Life as a part of a bigger journey.

      When I can step back and really see this life as a trip, as a small step in a larger path, when I can see each mistake as a lesson rather than something that has “changed my life irreparably”, and each moment as an experience rather than a decision that determines the course of my existence irreversibly; then I can relax more about the past, I am more accepting of the present, and I am less anxious about the future.  I can be philosophical about life.  When life is something to be experienced, rather than something to "get right", when I can take this moment and all moments without the seriousness of feeling each thing I do will be somehow unalterable, I can be more comfortable with making “errors”.  I can also be easier on my kids, because I can see their "errors" too as just experiences, opportunities to learn and grow on a path that is slightly different from what it might have been had they chosen differently, but still a worth while path (perhaps even more so), full of it's own adventures, challenges and discoveries.  It is their own journey to make, whatever that may look like, rather than a contest or a struggle against the forces of life with some who win and some who lose and a lot of people who get lost in the middle.  
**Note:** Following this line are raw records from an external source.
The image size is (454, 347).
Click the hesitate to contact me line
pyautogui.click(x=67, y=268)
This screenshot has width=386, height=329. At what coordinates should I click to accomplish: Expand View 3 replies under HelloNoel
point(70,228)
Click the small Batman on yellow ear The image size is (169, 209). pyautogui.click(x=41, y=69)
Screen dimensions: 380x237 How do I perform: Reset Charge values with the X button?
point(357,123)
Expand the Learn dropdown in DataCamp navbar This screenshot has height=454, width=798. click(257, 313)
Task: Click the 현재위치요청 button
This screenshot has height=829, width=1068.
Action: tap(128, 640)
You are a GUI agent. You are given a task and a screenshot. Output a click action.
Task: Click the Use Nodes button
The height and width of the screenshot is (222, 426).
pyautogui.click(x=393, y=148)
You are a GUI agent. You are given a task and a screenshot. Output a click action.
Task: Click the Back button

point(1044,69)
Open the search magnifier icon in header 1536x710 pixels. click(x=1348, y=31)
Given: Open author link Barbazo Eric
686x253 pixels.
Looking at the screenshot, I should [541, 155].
       Paramahansa Yogandanda said, "Do not take life's experiences too seriously.  Above all, do not let them hurt you for in reality they are nothing but dream experiences.  If circumstances are bad and you have to bear them, do not make them a part of yourself.  Play your part in life but never forget that it is only a role."
       This is really hard to do.  It is really hard to not take life seriously in every moment.  But the result of taking life so seriously is regrets and anxiety and this constant feeling that we are somehow on the wrong path, we have made choices that have put us on the wrong road, we've taken turns and made mistakes that can't be undone.  Again, the other choice is to see it all as experiences.  In that case every mistake really is just a lesson to be learned; a sea of pebbles each to be picked and held for a time rather than a series of roads, only one of which is right and only one of which will lead each of us to "win" this game called life. 
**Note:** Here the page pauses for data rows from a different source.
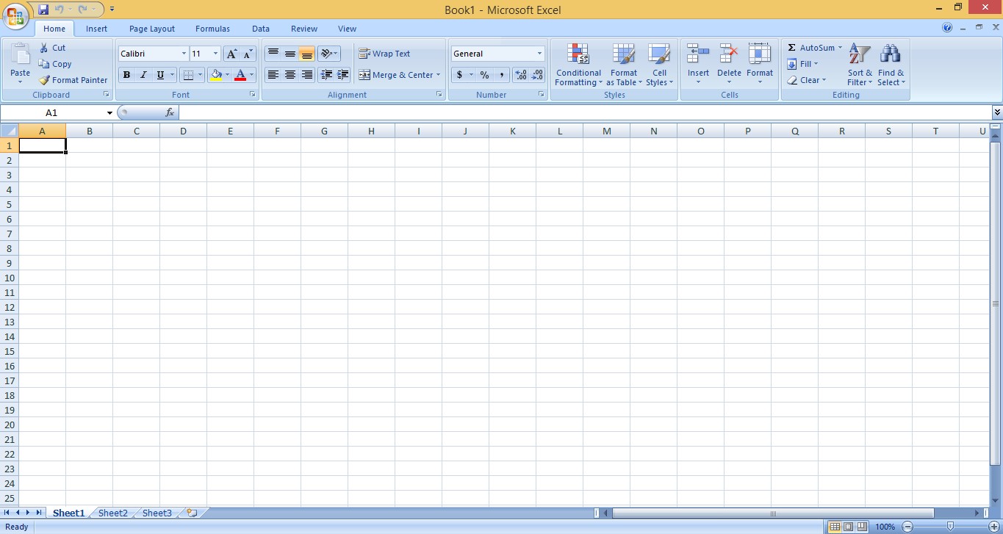Screen dimensions: 1003x534
Task: Click inside the Name Box
Action: coord(51,112)
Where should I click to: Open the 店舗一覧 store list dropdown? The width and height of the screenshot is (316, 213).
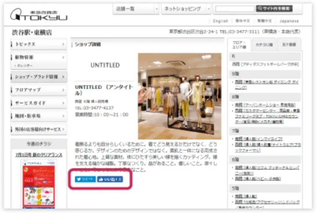click(136, 9)
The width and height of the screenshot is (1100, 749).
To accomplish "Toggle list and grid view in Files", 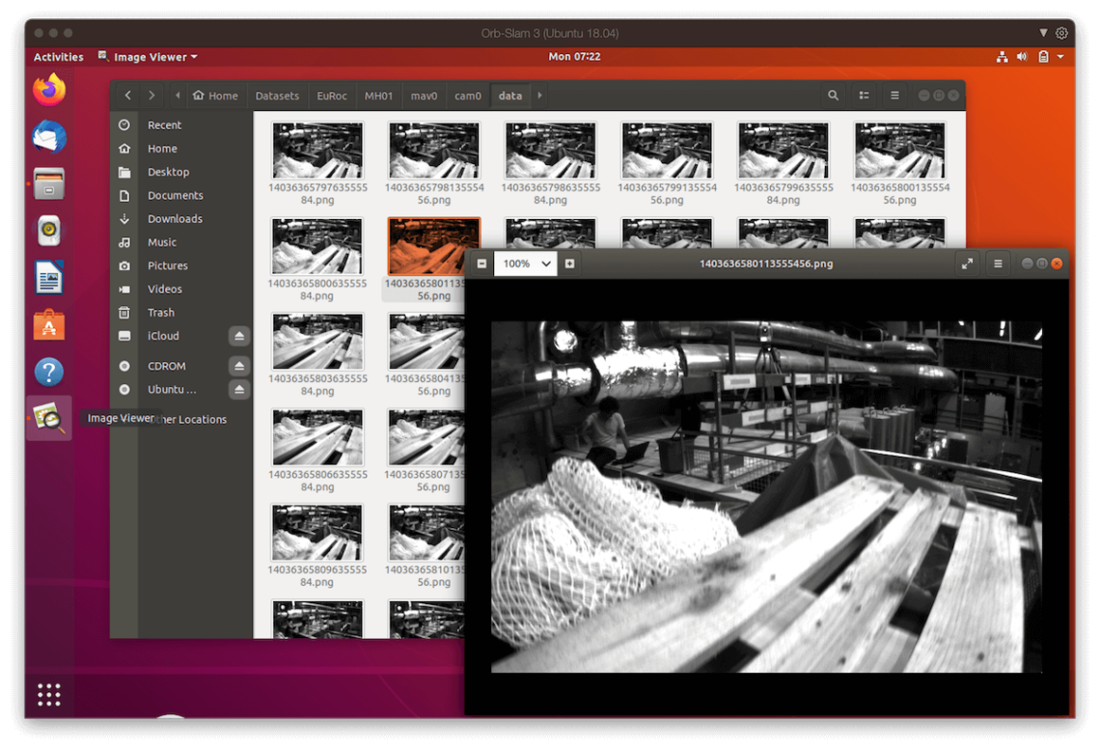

       I think there are a lot of reasons why we get stuck in the "too serious" win/lose game mentality of life.  For one thing, those on the top would promote that vision, with them as the "winners" and the rest of us as losers.  It benefits them to see everything they have done (or that has been done for them) as worth the win that they claim to have done better than others. It helps them feel superior and on top at some level, and that's a nice feeling to have.
       But this other vision of life, as one of experiences and lessons and a sea of pebbles rather than a series of one-way roads allows us to see that every life is valuable, every life is a "win" of experiences, though some may be more joyful experiences and others may be hard.  It also allows for the option of picking a new pebble each day, and of not being "stuck" on the path one has chosen intentionally or through "mistakes".  I think it opens up the possibility of a life creatively lived, as we see more than just the options of staying on the path we are currently on, but instead see options for walking a different way, a unique way, one that leads to pebbles far on the other shore from the experiences we have come to know.
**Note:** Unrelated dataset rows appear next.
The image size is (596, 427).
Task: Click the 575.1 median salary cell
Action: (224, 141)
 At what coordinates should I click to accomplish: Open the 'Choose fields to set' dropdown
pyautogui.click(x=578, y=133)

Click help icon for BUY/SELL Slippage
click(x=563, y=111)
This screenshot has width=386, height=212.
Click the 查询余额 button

       I saw this posted as I was writing this essay:

       When we are able to see life as a series of experiences and lessons, we are more able to take risks.  For some those risks might include choosing a different career path, going back to school, moving across the country, getting to know someone different, forming new connections.  For me, they also include risking caring "too much", being too kind, offering compassion more often.  I can risk being hurt by others because that, too, is just another experience.  I can risk offering care and resources to others because that, too, is just another experience.  It is a chance to interact with others who have picked up different pebbles and to see what their experiences have been, what the pebbles they have chosen have given them, what a different journey might look like. 
      My goal for today is to breath into each moment as its own, to choose each moment for the experience it has to share, and to live each moment without regret or anxiety about the next.  My hope is that you, too, can find peace in each moment for its own sake.